Requirement
While copying the entries exactly, leave out each picture they contain.

Excerpted data
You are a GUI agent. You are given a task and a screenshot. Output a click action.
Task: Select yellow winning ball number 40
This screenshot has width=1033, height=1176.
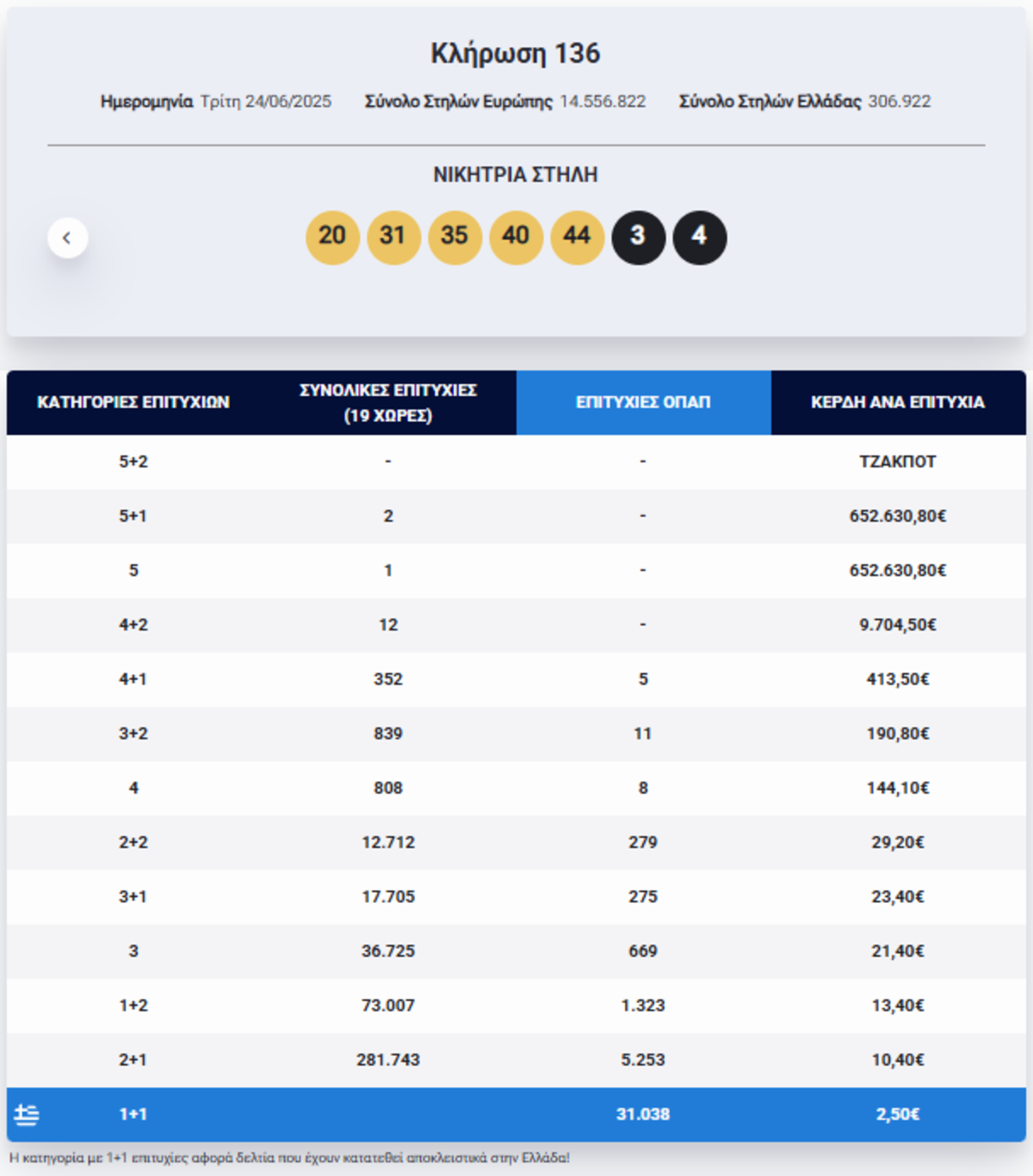516,237
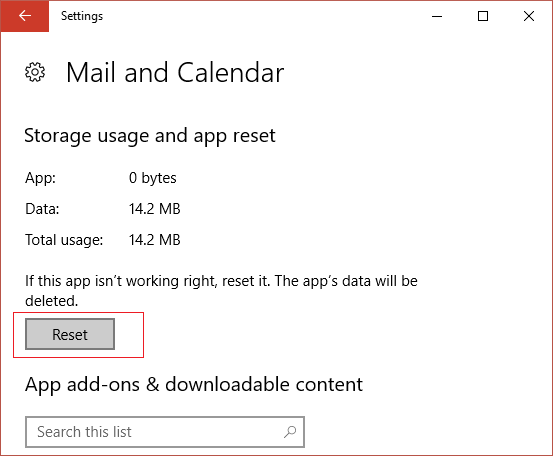
Task: Click the 'Total usage:' label
Action: (64, 240)
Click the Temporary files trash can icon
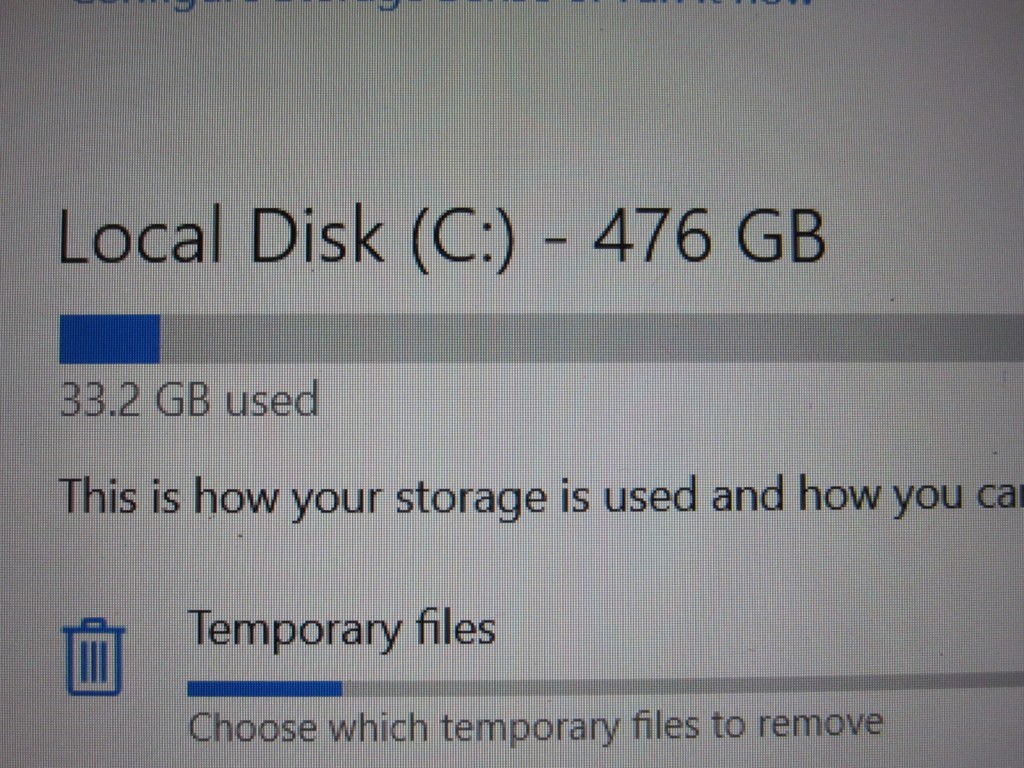This screenshot has height=768, width=1024. click(94, 656)
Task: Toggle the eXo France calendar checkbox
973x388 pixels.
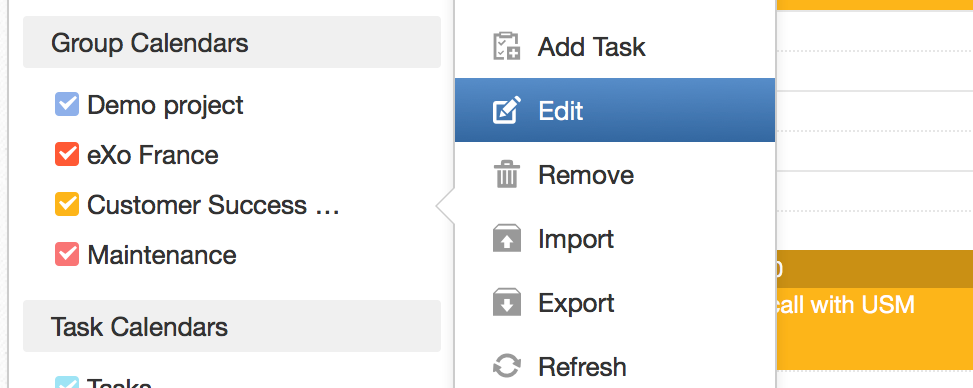Action: pyautogui.click(x=67, y=155)
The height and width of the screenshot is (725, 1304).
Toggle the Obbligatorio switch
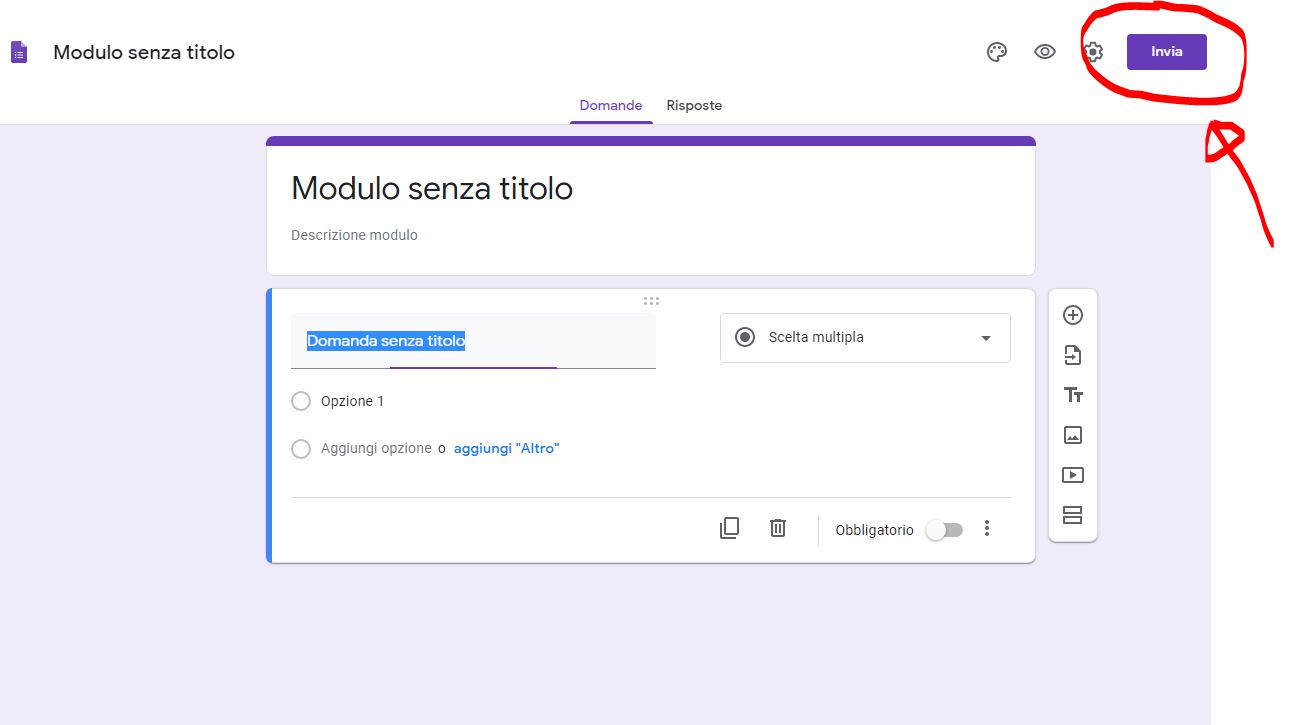point(944,530)
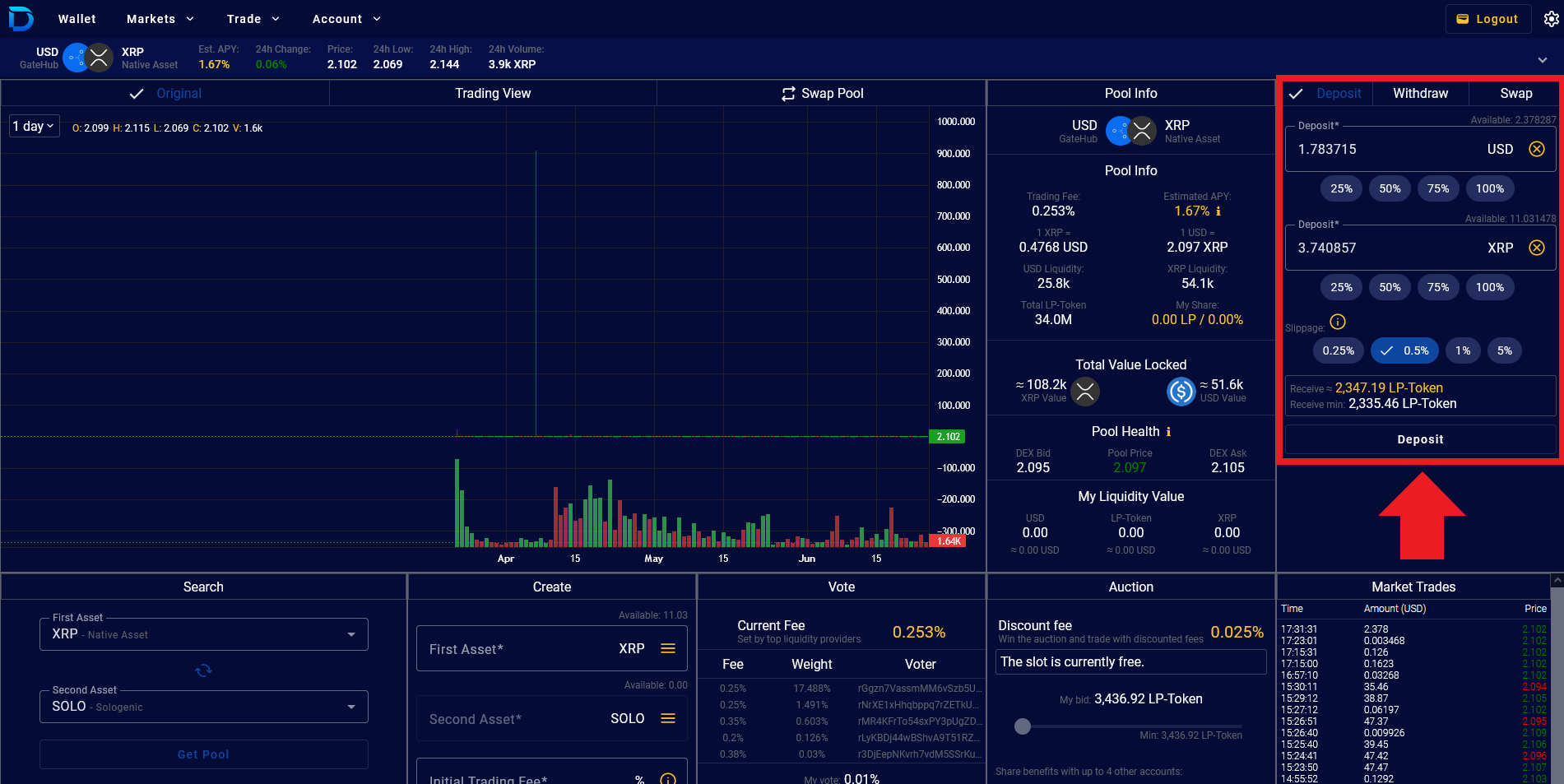Clear the USD deposit amount field
This screenshot has height=784, width=1564.
[1536, 149]
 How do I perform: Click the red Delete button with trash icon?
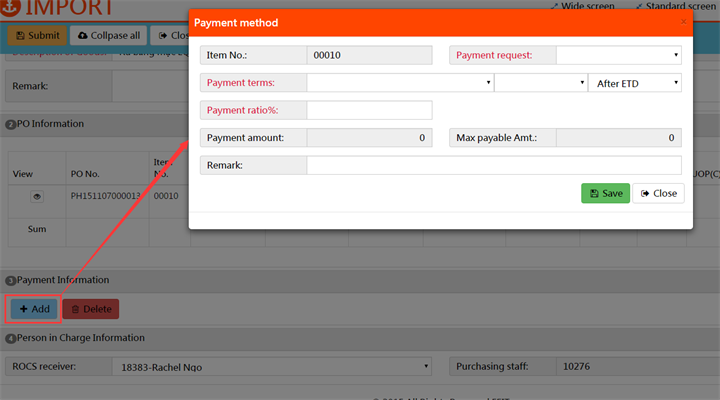(91, 309)
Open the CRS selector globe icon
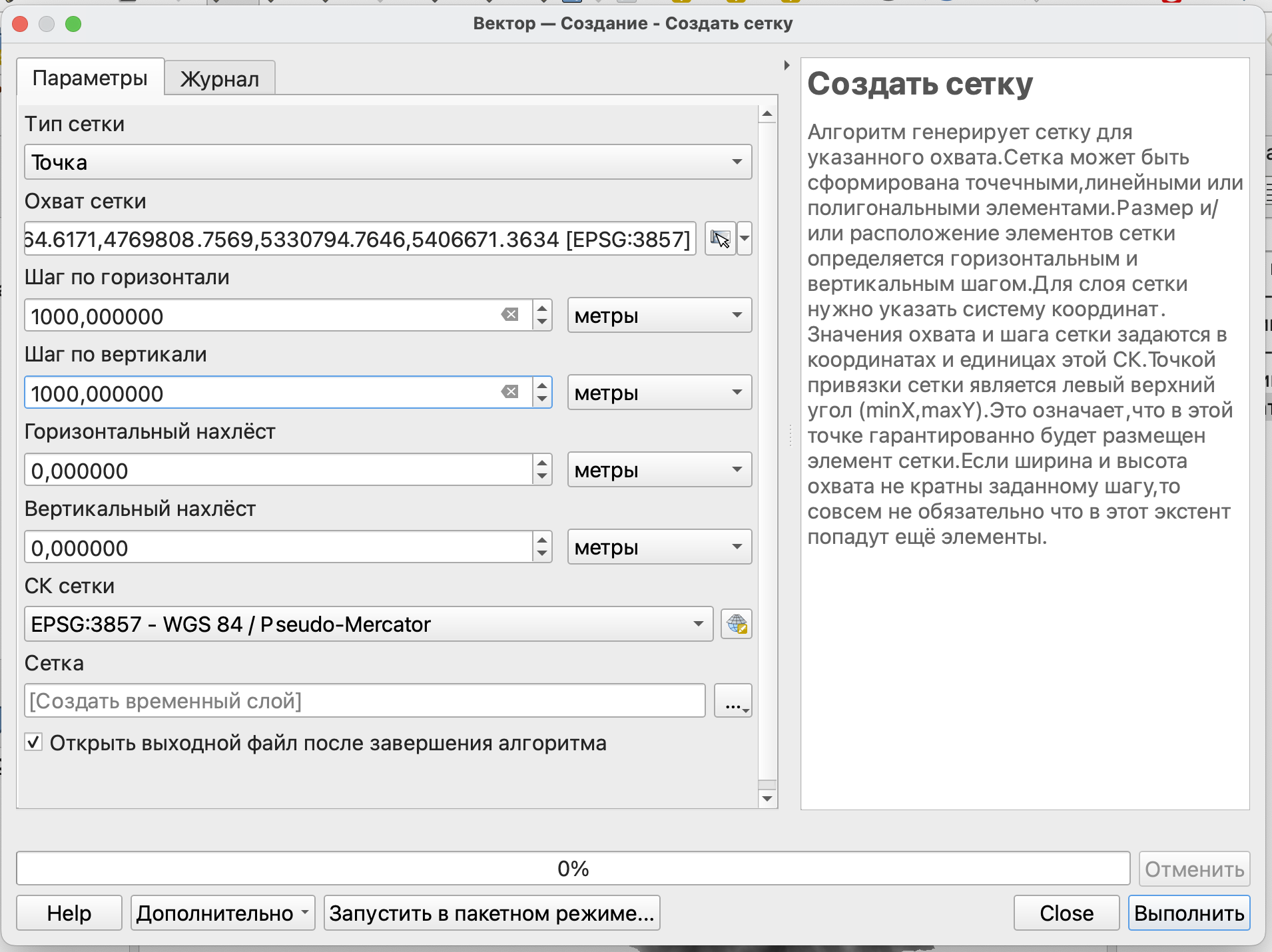This screenshot has height=952, width=1272. pos(737,624)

Your solution
You are a GUI agent. You are given a task and a screenshot. Output a click action.
Task: Select yellow winning ball number 40
This screenshot has width=1033, height=1176.
516,237
Task: Click the 'Total usage:' label
Action: (64, 240)
Click the Temporary files trash can icon
This screenshot has height=768, width=1024. click(94, 656)
Task: Toggle the eXo France calendar checkbox
973x388 pixels.
Action: pyautogui.click(x=67, y=155)
The height and width of the screenshot is (725, 1304).
Toggle the Obbligatorio switch
point(944,530)
Clear the USD deposit amount field
This screenshot has height=784, width=1564.
[1536, 149]
 How do I perform: Click the red Delete button with trash icon?
(91, 309)
Open the CRS selector globe icon
This screenshot has height=952, width=1272. pos(737,624)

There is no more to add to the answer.